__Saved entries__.

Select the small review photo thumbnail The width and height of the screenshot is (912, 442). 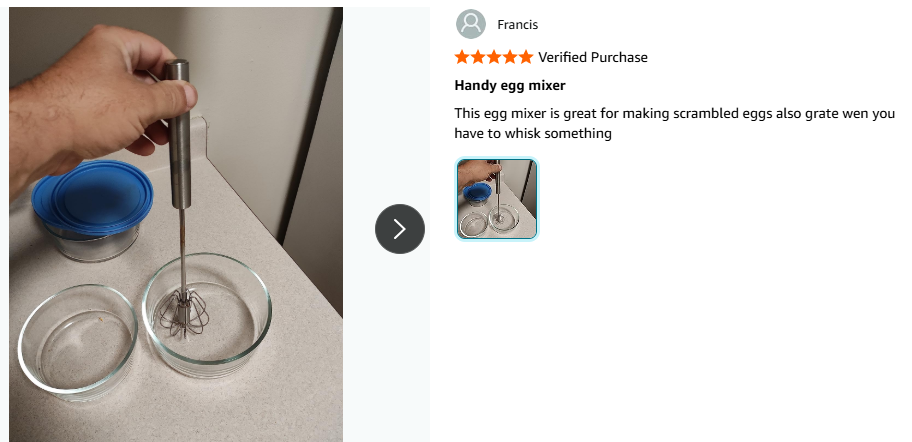[x=497, y=198]
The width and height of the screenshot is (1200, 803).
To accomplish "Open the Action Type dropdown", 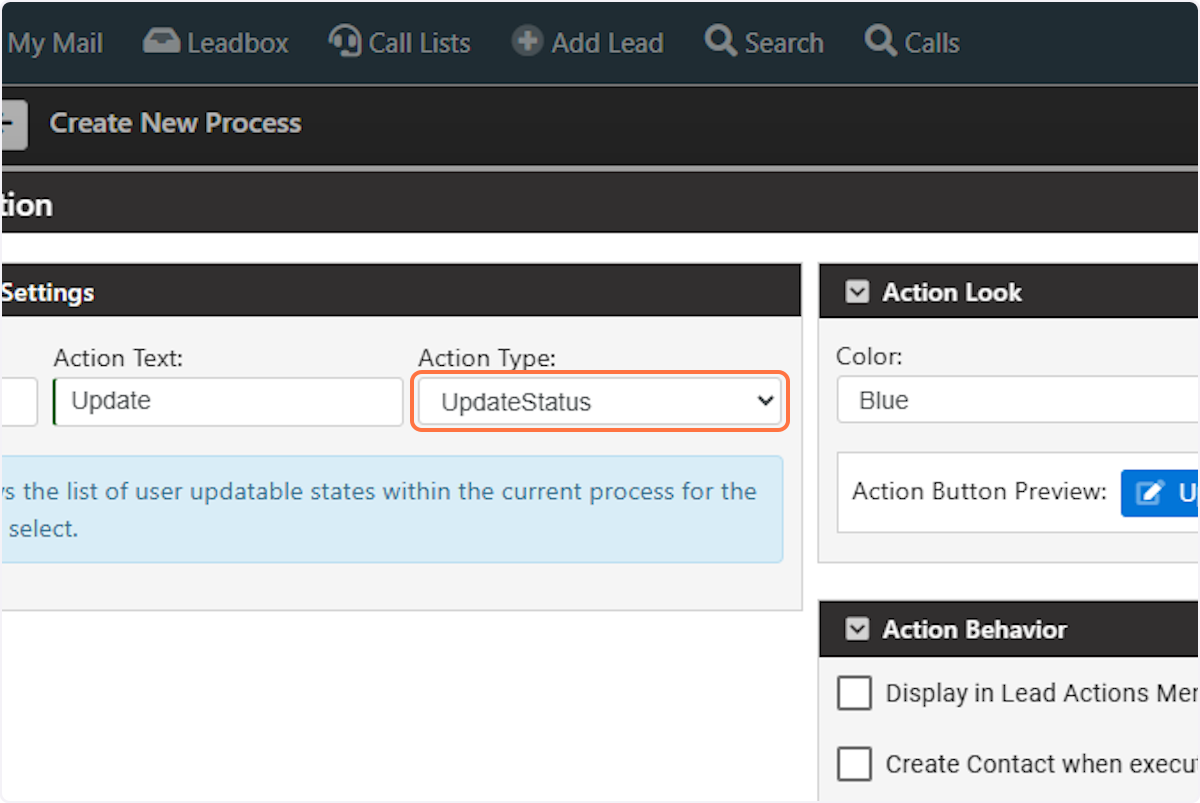I will (599, 401).
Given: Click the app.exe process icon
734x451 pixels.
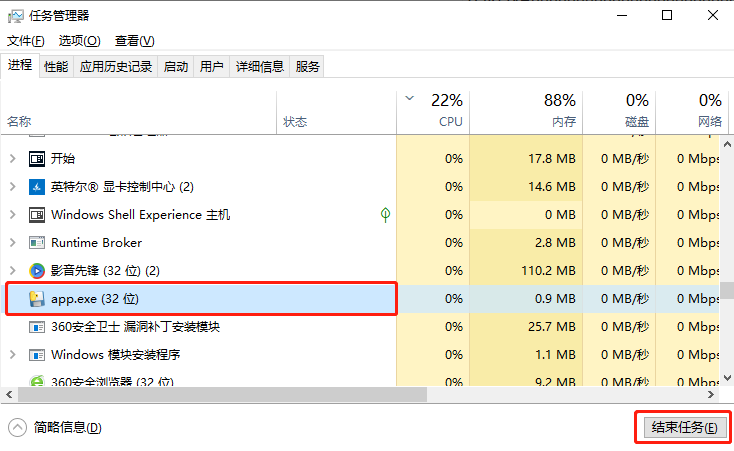Looking at the screenshot, I should pyautogui.click(x=37, y=298).
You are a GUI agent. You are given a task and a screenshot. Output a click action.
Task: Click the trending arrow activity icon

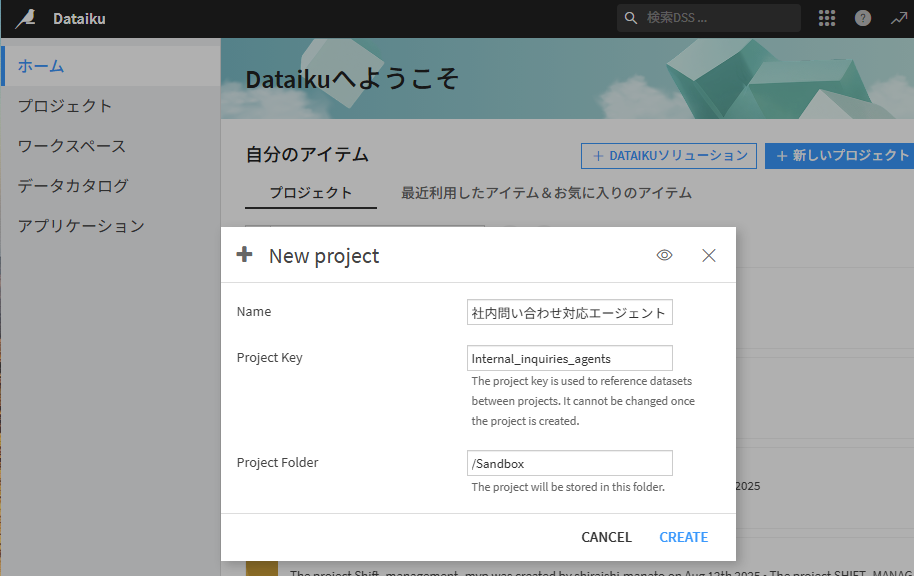(898, 18)
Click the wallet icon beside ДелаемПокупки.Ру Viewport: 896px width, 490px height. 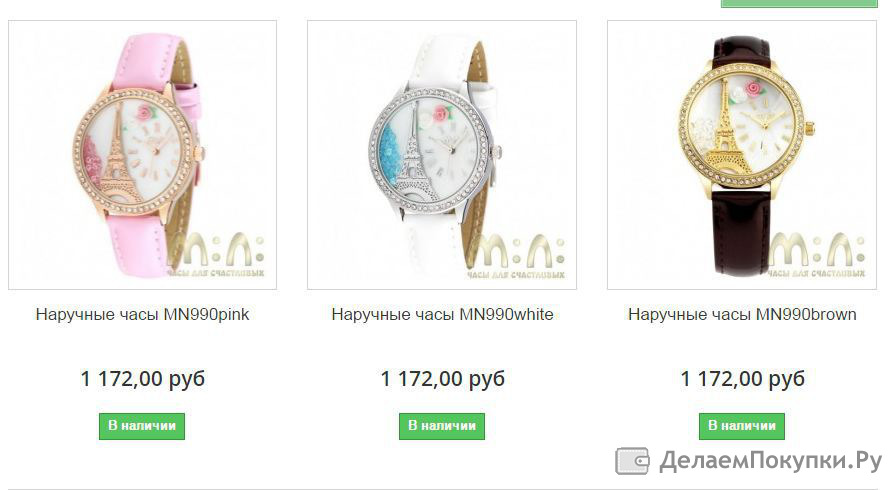pos(632,461)
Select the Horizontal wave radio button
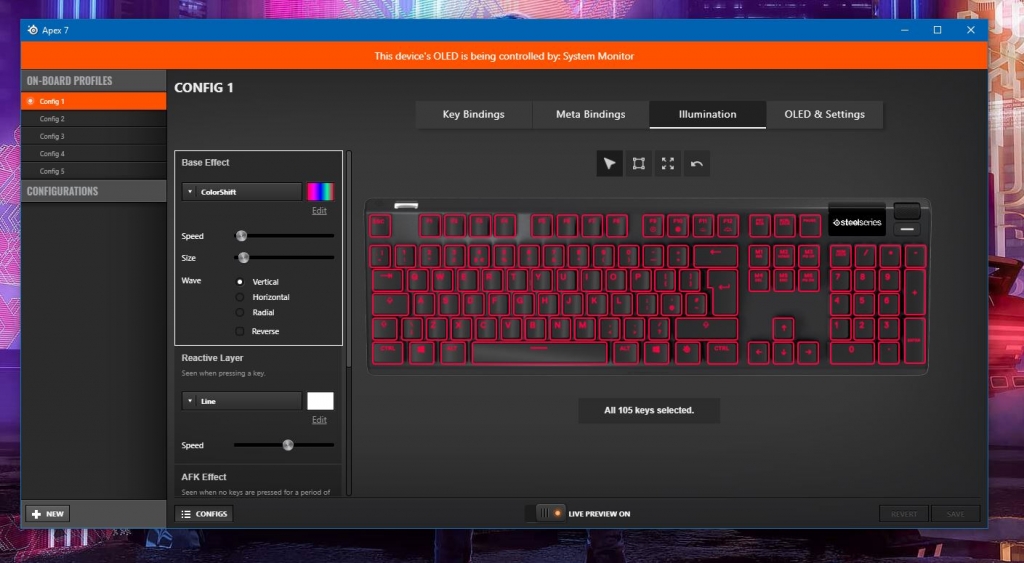Image resolution: width=1024 pixels, height=563 pixels. click(240, 297)
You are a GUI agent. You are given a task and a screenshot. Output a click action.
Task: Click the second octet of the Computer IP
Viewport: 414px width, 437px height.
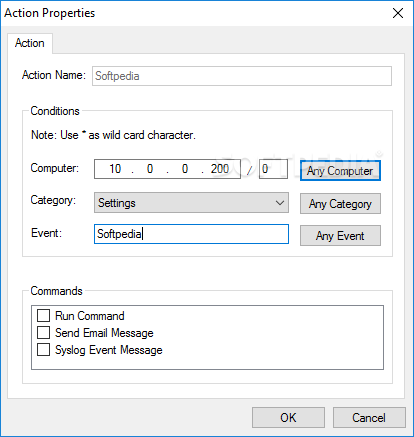pos(150,169)
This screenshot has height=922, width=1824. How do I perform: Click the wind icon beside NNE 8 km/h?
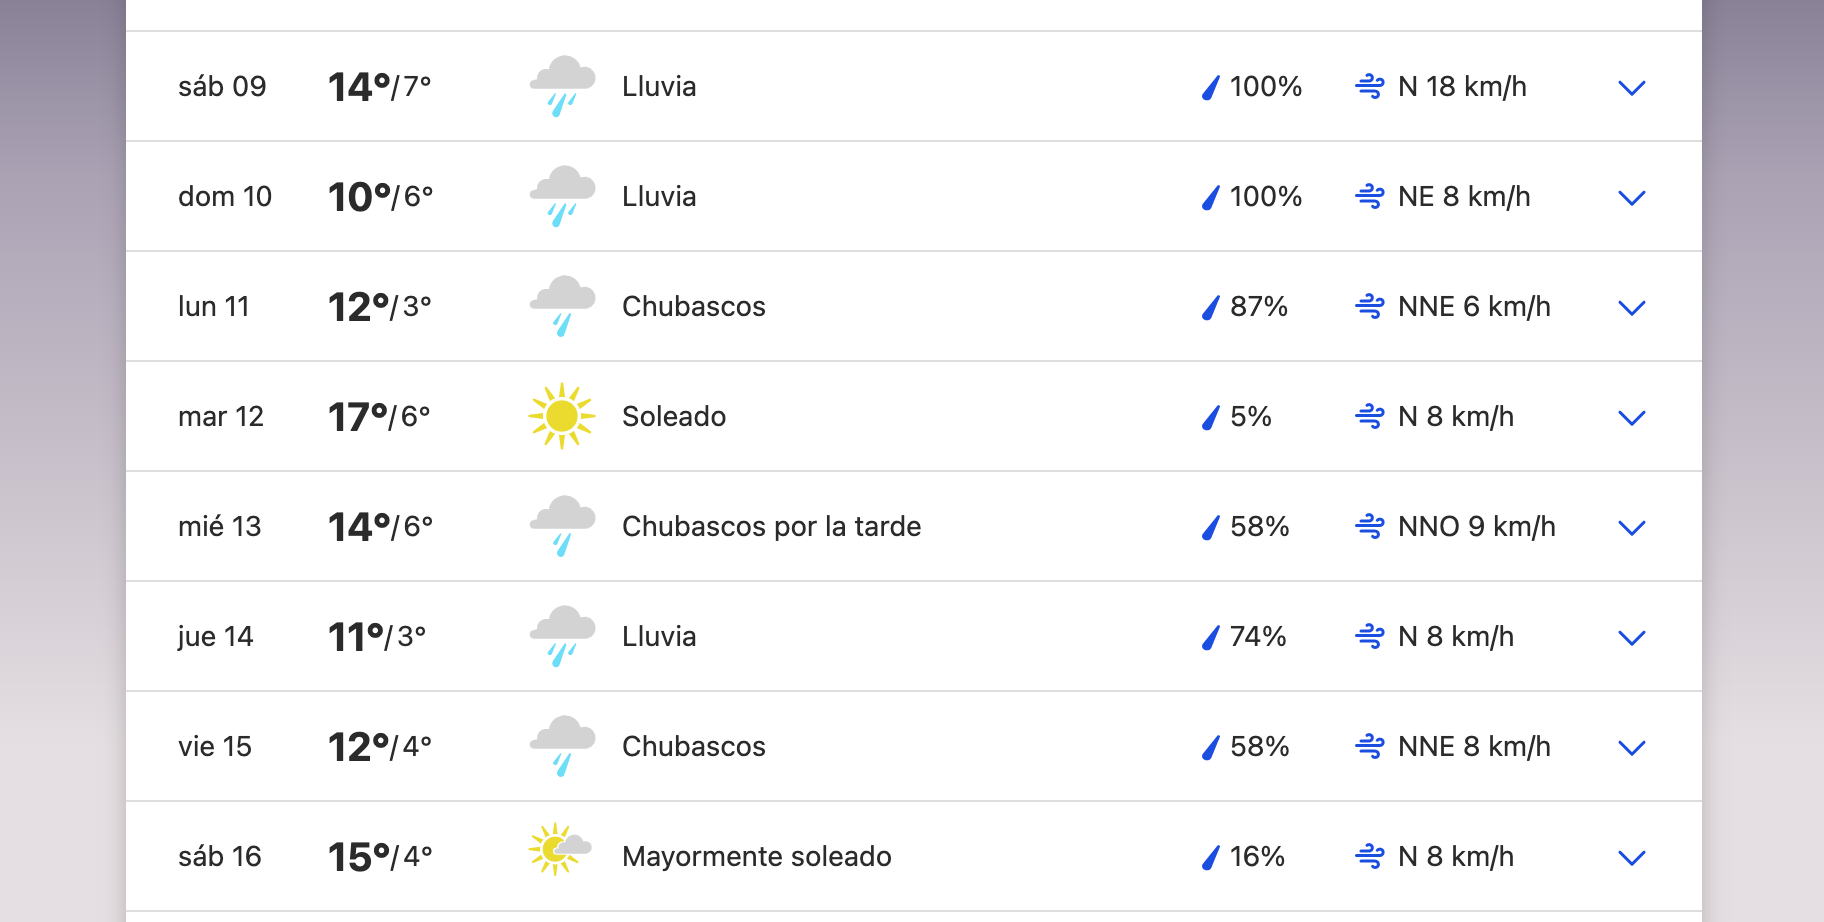(1370, 746)
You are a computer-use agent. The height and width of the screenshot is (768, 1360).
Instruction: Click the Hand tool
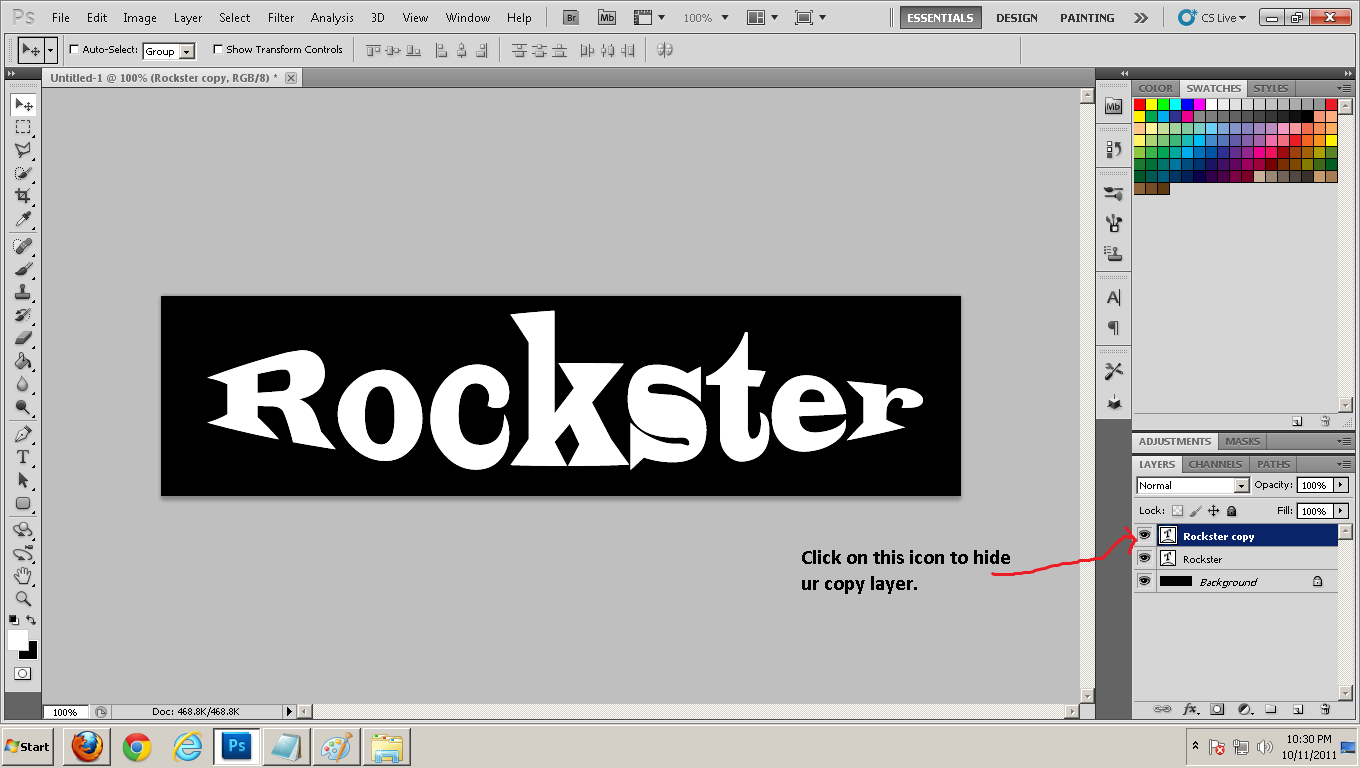coord(22,576)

__INSTRUCTIONS TO FOLLOW__. Within the entries above, the lines from the one with "You are a computer-use" through the final line are to be printed exactly, with the pictures removed.

__EXERCISE RESPONSE__.
You are a computer-use agent. The height and width of the screenshot is (768, 1360).
Instruction: Click the Hand tool
coord(22,576)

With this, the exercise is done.